* **GIVEN EXERCISE 1**
Please extract the passage of the memoir review from "One day, while" to "and with God.", copying it word for word.
* **GIVEN EXERCISE 2**
In the memoir review, what is the name of the church that Gelsinger sees in her small Northern California town?

-- start of EXTRACTED TEXT --

When God created Adam God declared it was not good for man to be alone, so Eve was created to ease Adam’s loneliness. The Old Testament is the story of individuals creating community with God and with one another. It is natural for us to long to belong to others whether this is within families, neighborhoods, sports team fandom, or within a faith tradition. We want to belong.

In her memoir, Once You Go In, Carly Gelsinger describes her adolescent longing to be part of a group, especially a particular church group in her small Northern California town, the Pine Canyon Assemblies of God Church. She grew up in a loving family of four living in the country, singing Beatles songs and Broadway tunes together. “We sang ‘All You Need is Love’ as the sun set behind the wall of pine trees next to us ….My heart bubbled over with the sense that love filled our longs, and that love was bigger than the canyon surrounding us.” And because of this love Gelsinger sensed a Love beyond and greater than the love experienced in her family. “…I had an inexplicable draw to be near to God from a young age.”

One day, while bicycling around town she spots a vinyl banner hanging in front of the Assemblies of God Church with the announcement: “Voice in the Desert Youth, 7 p.m. Thursdays.”

Youth. The word makes me picture slumber parties and pepperoni pizza and group photos and matching T-shirts. The Baptist church I’ve been going to off and on for years doesn’t have Youth. They have babies and old people, and Vacation Bible School, which is for little kids. I wonder what it would be like to have a group, a place to belong.

And Gelsinger joins the youth group. Her well-written memoir tells us of her efforts to belong to this church and what it cost her in terms of her relationships with her family, herself, and with God.

-- end of EXTRACTED TEXT --
-- start of DATASET ROWS --

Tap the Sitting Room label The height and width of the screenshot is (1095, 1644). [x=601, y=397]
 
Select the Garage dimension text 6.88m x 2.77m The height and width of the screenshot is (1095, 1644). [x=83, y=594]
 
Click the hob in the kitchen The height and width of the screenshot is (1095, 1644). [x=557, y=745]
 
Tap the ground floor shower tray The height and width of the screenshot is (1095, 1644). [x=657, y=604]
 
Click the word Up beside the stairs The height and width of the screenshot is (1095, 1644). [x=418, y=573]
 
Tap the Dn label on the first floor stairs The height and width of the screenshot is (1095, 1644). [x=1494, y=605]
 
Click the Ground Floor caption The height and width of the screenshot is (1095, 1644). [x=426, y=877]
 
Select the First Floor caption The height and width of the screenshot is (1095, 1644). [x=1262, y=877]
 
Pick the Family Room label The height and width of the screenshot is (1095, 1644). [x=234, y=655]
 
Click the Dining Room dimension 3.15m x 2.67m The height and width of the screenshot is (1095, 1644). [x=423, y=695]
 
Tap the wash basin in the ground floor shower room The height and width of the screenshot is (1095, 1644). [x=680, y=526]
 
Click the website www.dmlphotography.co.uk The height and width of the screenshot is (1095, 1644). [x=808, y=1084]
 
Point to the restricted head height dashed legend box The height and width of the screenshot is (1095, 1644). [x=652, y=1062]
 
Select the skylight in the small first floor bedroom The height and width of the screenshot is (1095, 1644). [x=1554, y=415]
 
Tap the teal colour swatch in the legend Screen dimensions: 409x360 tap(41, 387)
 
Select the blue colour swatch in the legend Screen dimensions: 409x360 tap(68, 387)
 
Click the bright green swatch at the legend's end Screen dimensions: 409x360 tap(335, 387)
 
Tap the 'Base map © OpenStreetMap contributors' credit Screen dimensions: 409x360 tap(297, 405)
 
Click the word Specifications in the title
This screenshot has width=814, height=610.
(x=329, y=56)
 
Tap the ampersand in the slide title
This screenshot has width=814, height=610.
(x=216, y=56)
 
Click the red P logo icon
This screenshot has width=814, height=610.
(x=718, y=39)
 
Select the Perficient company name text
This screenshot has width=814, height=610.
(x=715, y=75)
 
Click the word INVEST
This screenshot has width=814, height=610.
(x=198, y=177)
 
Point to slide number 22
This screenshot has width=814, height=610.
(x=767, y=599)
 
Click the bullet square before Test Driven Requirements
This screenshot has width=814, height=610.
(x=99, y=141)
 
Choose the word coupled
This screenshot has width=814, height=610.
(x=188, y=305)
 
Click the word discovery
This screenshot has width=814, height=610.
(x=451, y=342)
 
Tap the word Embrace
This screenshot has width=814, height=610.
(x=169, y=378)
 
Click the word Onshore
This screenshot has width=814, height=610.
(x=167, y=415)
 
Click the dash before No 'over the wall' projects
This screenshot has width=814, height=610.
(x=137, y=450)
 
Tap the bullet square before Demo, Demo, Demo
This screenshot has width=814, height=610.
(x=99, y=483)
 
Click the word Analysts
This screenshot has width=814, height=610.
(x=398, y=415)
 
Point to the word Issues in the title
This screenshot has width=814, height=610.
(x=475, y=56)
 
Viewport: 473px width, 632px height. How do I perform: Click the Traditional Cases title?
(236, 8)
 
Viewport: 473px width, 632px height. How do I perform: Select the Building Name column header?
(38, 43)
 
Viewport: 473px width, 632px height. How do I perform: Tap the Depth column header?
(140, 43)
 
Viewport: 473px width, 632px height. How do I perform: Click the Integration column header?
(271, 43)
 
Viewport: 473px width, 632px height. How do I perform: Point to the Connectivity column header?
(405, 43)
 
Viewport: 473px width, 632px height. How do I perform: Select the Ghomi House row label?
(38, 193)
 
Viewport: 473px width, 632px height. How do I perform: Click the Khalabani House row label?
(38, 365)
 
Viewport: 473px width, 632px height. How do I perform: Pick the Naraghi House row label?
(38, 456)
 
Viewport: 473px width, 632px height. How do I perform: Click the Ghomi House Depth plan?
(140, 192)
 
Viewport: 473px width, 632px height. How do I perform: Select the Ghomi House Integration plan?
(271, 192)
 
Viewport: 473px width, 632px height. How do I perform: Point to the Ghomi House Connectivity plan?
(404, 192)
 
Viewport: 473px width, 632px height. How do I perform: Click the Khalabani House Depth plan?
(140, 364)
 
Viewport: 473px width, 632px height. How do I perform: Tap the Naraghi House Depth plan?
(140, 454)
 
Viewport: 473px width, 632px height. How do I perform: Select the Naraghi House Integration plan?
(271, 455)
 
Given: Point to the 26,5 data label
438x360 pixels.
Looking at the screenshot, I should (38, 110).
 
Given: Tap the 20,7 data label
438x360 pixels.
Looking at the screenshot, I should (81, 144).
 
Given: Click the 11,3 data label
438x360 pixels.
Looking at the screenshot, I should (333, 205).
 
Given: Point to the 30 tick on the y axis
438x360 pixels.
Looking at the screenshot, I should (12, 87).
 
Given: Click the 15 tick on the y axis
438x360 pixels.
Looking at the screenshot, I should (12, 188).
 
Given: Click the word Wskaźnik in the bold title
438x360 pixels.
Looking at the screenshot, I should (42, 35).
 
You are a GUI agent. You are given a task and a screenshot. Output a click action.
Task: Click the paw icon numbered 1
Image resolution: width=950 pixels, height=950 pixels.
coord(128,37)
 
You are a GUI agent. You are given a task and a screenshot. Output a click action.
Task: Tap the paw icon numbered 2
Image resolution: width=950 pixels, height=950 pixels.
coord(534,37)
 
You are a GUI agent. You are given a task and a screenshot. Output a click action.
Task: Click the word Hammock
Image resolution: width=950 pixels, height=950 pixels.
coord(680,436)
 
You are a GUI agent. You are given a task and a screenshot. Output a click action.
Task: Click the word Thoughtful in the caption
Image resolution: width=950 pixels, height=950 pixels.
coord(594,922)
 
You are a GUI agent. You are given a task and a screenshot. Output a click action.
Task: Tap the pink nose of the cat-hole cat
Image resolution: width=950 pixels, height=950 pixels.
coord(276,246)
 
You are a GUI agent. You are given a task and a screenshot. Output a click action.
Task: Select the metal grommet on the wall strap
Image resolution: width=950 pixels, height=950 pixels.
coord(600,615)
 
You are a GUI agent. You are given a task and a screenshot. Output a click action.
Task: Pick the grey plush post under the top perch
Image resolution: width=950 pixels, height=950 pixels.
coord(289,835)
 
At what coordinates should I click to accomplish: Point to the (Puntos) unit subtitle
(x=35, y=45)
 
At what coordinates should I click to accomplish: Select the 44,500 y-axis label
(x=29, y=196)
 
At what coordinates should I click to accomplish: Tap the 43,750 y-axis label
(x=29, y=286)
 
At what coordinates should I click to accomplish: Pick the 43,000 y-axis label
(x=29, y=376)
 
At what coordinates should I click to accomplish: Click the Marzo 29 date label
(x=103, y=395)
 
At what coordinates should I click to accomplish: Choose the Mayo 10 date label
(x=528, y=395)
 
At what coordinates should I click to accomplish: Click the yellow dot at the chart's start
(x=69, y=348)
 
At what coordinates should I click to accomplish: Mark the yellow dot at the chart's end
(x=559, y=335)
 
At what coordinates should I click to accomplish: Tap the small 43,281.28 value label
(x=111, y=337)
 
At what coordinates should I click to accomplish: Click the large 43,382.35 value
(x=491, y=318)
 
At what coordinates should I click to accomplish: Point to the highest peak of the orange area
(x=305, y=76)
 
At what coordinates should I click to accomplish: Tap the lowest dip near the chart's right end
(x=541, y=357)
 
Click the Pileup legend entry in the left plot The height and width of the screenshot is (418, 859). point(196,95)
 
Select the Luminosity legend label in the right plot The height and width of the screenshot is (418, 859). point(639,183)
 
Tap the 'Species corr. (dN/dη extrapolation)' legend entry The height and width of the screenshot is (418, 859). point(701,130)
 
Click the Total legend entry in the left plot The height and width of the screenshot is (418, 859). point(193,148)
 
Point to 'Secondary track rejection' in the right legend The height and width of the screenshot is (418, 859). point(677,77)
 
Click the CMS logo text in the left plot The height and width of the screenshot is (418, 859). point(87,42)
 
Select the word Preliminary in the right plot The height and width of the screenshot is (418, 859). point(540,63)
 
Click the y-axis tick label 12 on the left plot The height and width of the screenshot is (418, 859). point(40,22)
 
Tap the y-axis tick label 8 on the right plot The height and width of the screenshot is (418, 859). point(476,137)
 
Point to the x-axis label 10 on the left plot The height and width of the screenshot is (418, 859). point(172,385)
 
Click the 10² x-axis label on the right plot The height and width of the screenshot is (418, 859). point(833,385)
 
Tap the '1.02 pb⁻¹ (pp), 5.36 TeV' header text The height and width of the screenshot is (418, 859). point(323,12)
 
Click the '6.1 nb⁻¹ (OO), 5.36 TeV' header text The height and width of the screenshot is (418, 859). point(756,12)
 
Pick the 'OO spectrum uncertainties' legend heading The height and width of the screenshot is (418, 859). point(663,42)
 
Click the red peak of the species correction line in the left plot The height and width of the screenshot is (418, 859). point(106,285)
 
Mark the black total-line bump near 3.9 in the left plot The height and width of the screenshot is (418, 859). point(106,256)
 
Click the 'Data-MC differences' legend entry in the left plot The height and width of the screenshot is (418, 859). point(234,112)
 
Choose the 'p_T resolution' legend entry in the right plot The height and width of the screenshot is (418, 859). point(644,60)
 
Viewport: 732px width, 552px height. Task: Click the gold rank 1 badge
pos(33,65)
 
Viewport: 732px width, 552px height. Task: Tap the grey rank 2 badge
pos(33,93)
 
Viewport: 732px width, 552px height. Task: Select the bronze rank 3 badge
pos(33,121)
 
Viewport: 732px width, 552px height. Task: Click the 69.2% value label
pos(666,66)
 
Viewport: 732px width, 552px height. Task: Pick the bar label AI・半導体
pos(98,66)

-- end of DATASET ROWS --

* **COMPLETE RESPONSE 1**
One day, while bicycling around town she spots a vinyl banner hanging in front of the Assemblies of God Church with the announcement: “Voice in the Desert Youth, 7 p.m. Thursdays.”

Youth. The word makes me picture slumber parties and pepperoni pizza and group photos and matching T-shirts. The Baptist church I’ve been going to off and on for years doesn’t have Youth. They have babies and old people, and Vacation Bible School, which is for little kids. I wonder what it would be like to have a group, a place to belong.

And Gelsinger joins the youth group. Her well-written memoir tells us of her efforts to belong to this church and what it cost her in terms of her relationships with her family, herself, and with God.

* **COMPLETE RESPONSE 2**
The Pine Canyon Assemblies of God Church.